Impossible requests
I bet I know why we don't ask bigger things of God. It's because we're afraid He won't do them, and then we will be ashamed. It isn't modesty; it's unbelief.
But I have decided to go for broke and believe that God is King of Kings and Lord of Lords, just as I have been professing He is (at least on paper). I am coming to Him with a quiverful of His promises: "All things are possible with God" (Mark 10:27). "Everyone who asks receives" (Matthew 7:8). "You do not have because you do not ask" (James 4:2). Jesus doesn't like timidity of expectation (Matthew 6:30; 8:26; 9:28-29; 14:31). Jesus likes it when we think He is outrageously powerful (Matthew 8:9-10). Jesus likes it when our faith reasoning is outrageously creative (Matthew 9:21-22; 15:26-28).
He delights in doing things with one hand tied behind his back. Don't send out 32,000 soldiers, Gideon; let me do the thing with 300 men (Judges 7). "It is an easy thing for the shadow to lengthen ten steps. Rather, let the shadow go back ten steps" (2 Kings 20:10).
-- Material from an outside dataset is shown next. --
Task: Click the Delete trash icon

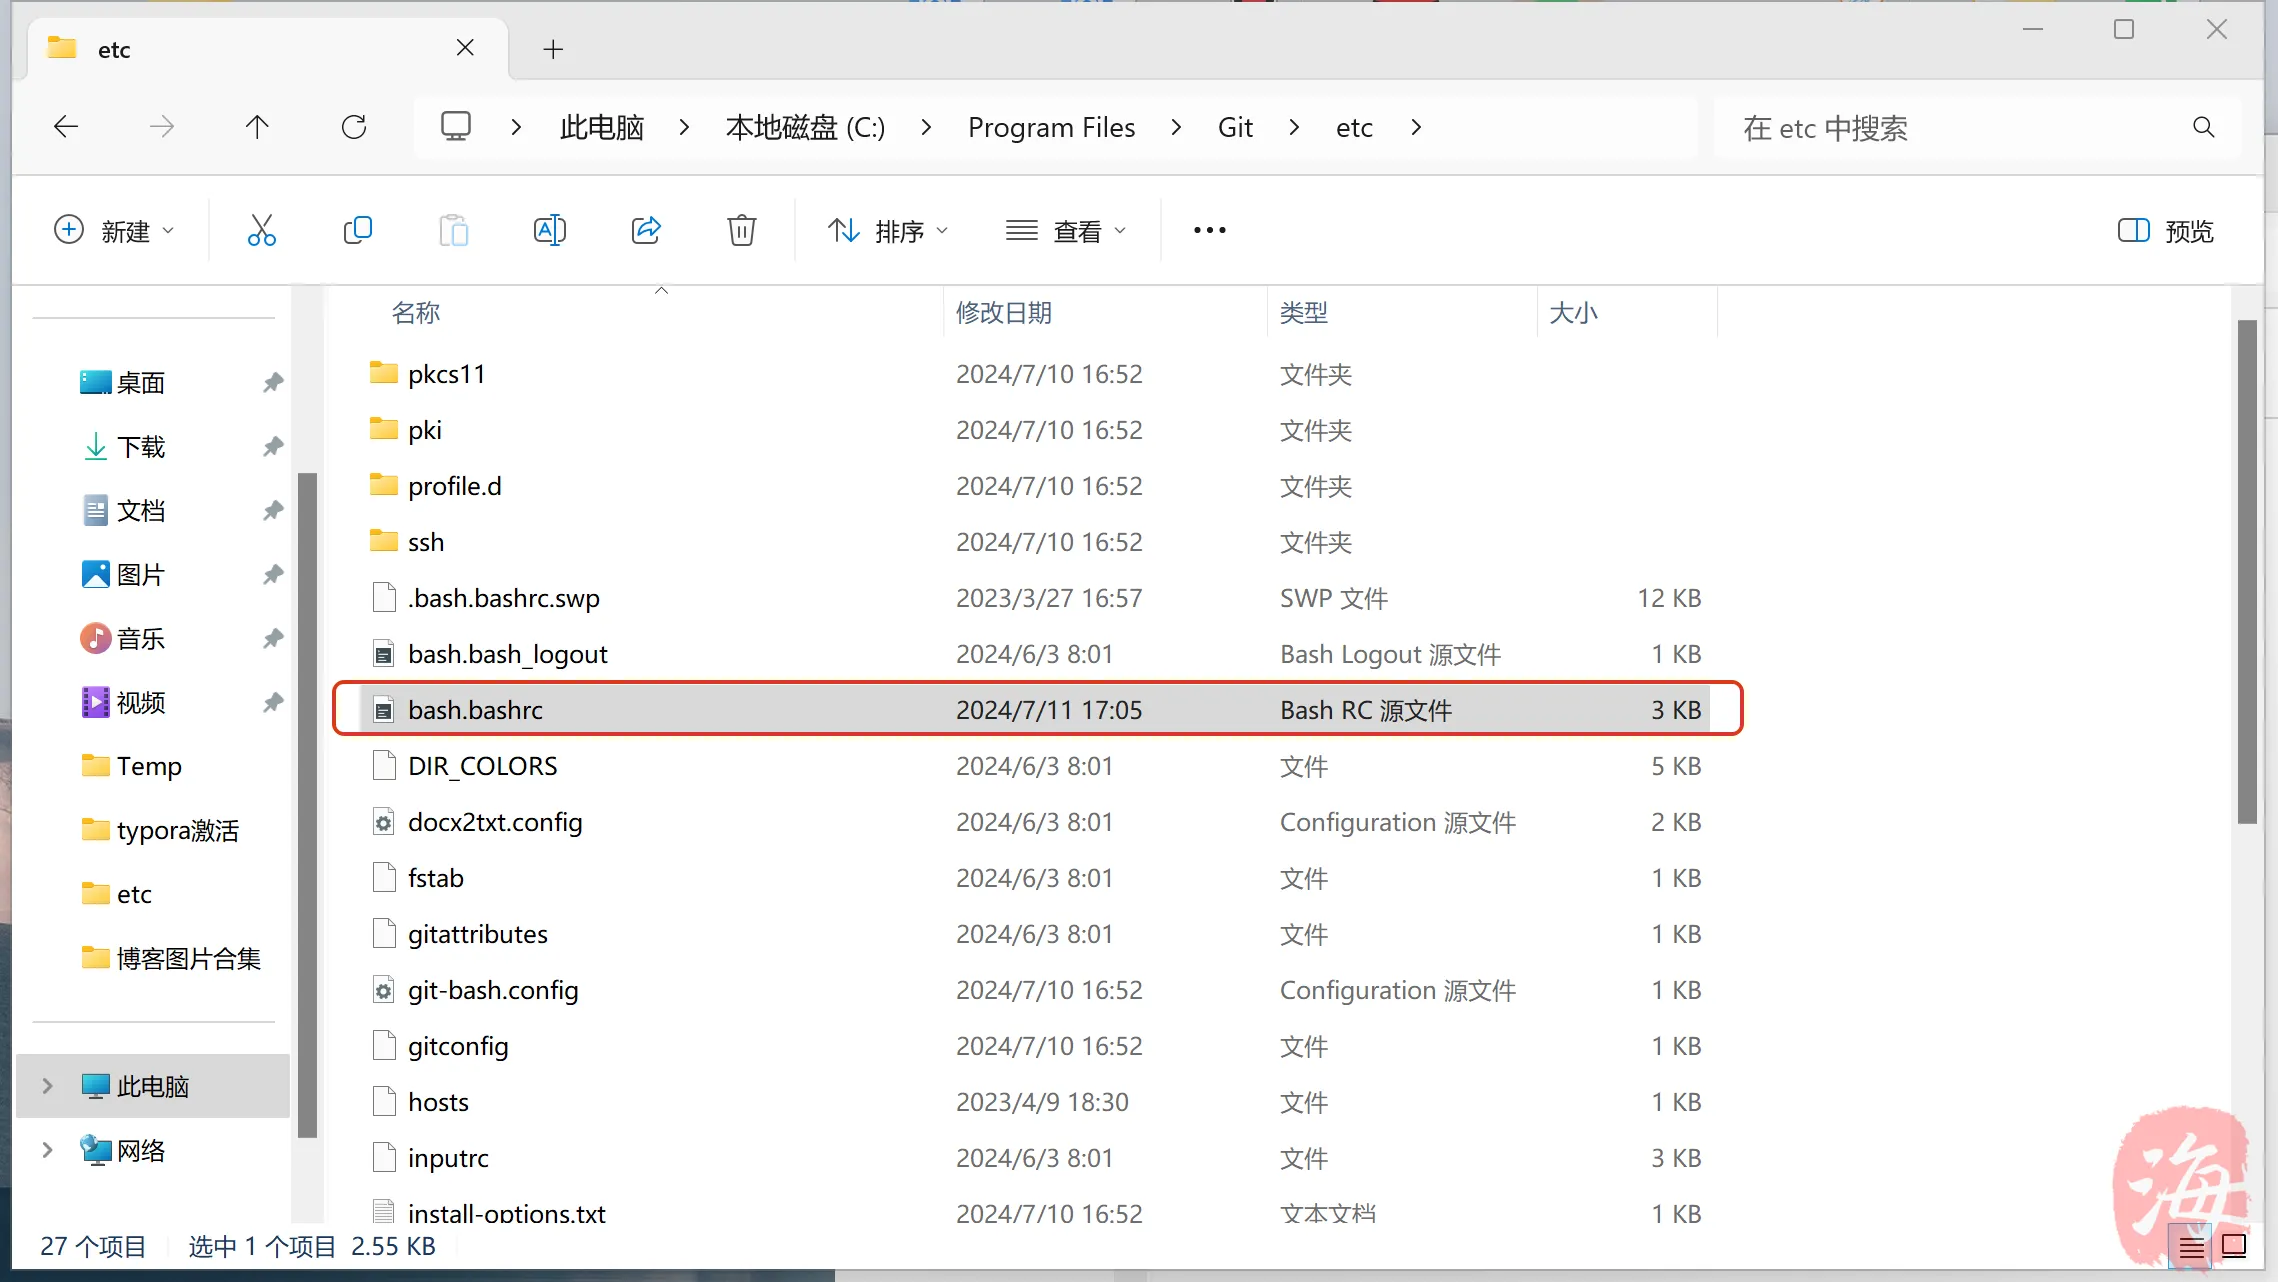Action: [741, 231]
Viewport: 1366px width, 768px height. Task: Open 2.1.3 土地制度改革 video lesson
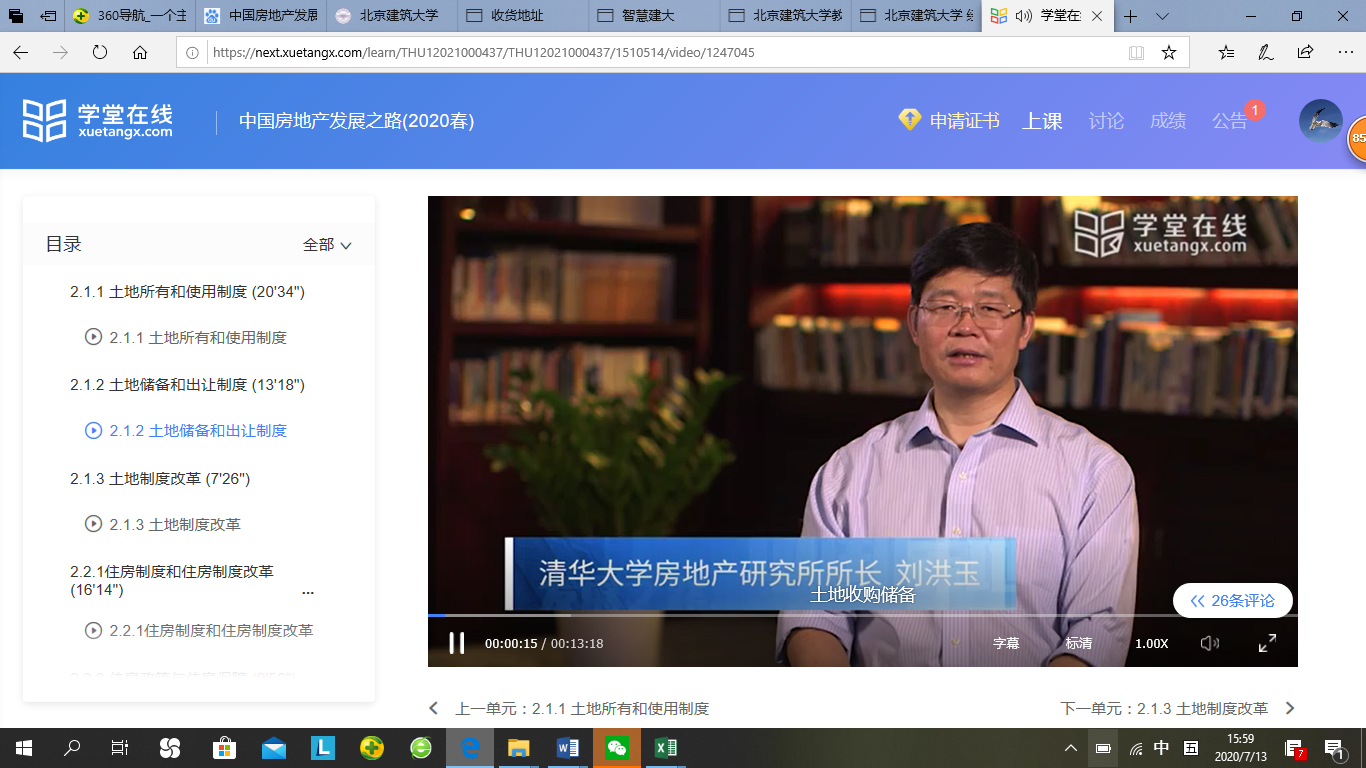coord(175,524)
Why didn't you trust me enough to strike the ground with the arrow more than three times, Hezekiah? Then I would have given you a spectacular victory, instead of just a ho-hum victory. (2 Kings 13:18-19).
We honor Him by taking Him at His Word, rather than mind-screwing a thousand reasons why the prayer cannot possibly be answered. When you think about it, all faith comes down to that.
This step has proved very freeing. Once one has crossed that Rubicon of faith, one notices an upsurge of new prayer requests from the heart. One begins to pray for things one not only was afraid to ask, but didn't even think to ask.
Someone close to me has a 3-year-old child by a man who is serving time in prison. I have begun to pray that both the young woman and the man become Christians, they get married, and they raise their child together in a Christian home. I will just keep at it like the persistent widow God has made me.